Let's take a look then. Firstly, is it replicable? Many academic papers aren't because their methodology either isn't specified, or the methodology isn't derived logically from the hypothesis.

Here they are relying on Wikipedia and "Media Bias/Fact Check" to decide if a source is factual, and then decide anything published by any such source is wrong, and then that anyone who refers to any such article is also wrong. This is replicable at some surface level - you could use the same sources and same tweets to compute the same numbers, but lacks any form of deeper replicability because the choice of these two meta-sources doesn't follow obviously from the hypothesis and they don't specify how they chose them (beyond citing other papers that made the same choice).

So an obvious criticism is how do you know these meta-sources aren't junk? They thought of this, and say:

> To ensure the robustness of our methods, the factuality measure was manually validated to ensure that the articles shared in fact contain misinformation (see Supplemental Information File). We selected a stratified random sample of 50 articles from each of the five predefined factuality levels, totaling 250 articles. These were manually analyzed ... The results are reported in Supplemental Tables S6 and S7,

But if we check the Supplementary Tables then we find no such validation. Ironically, this study itself contains misinformation. The articles they checked aren't listed, nor is how they decided what was or was not true. The tables are a masterclass in circular logic, comparing how accurate articles are against their "factuality group" and discovering that, shock, the academics who chose the sources agree that they are good sources. Nothing is presented that can actually be refined or refuted, because this entire "manual validation" boils down to circular reasoning of the form "the sources we chose are accurate because we checked and say they are accurate". It's just a restatement of the rest of the paper, dressed up with some tables to look sciencey.

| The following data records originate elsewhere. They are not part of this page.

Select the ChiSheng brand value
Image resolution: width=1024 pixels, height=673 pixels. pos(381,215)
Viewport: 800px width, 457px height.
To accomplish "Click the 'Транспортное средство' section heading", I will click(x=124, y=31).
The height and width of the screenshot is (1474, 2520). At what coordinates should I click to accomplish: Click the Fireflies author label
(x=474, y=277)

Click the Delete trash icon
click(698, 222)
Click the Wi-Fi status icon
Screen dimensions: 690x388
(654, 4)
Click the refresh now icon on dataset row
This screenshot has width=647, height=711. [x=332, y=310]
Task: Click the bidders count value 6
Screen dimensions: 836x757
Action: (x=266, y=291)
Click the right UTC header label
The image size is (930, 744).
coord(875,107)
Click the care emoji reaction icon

In the penultimate paragraph they do inch towards an actual evaluation, but it just shows how pseudo-scientific this paper is. They admit that in many cases sources they put in a low factuality group do report accurate news, but justify the decision by saying (about RT):

> Although each individual article may be factually correct in its reporting on individual battles, the overall story is thus a false narrative of a highly successful ‘special military operation.’ This underscores the limitations of assessing factuality solely based on the accuracy of individual articles, offering further support for the validity of relying on media outlet-level analyses.

This is a Kafka trap. If you report accurate stories you are nonetheless inaccurate because you don't report the things we think you should, and therefore anyone who cites you for anything at all, ever, is "spreading misinformation" regardless of topic or correctness of the statement made. The only type of source anyone is allowed to use is one that promotes the academics preferred slants, regardless of the accuracy of the information published.

There are tens of thousands of studies like this coming out of academia every year that are little more than Guardian-bait. Zero of them are scientific, yet all are presented as if they are. When people call them out on this behavior, they're accused by the left of being "anti science". Where are the intellectual standards?


> Let's take a look then. Firstly, is it replicable?

It's a survey of public statements by politicians, are you under the false belief that every white paper is tied to a novel experiment?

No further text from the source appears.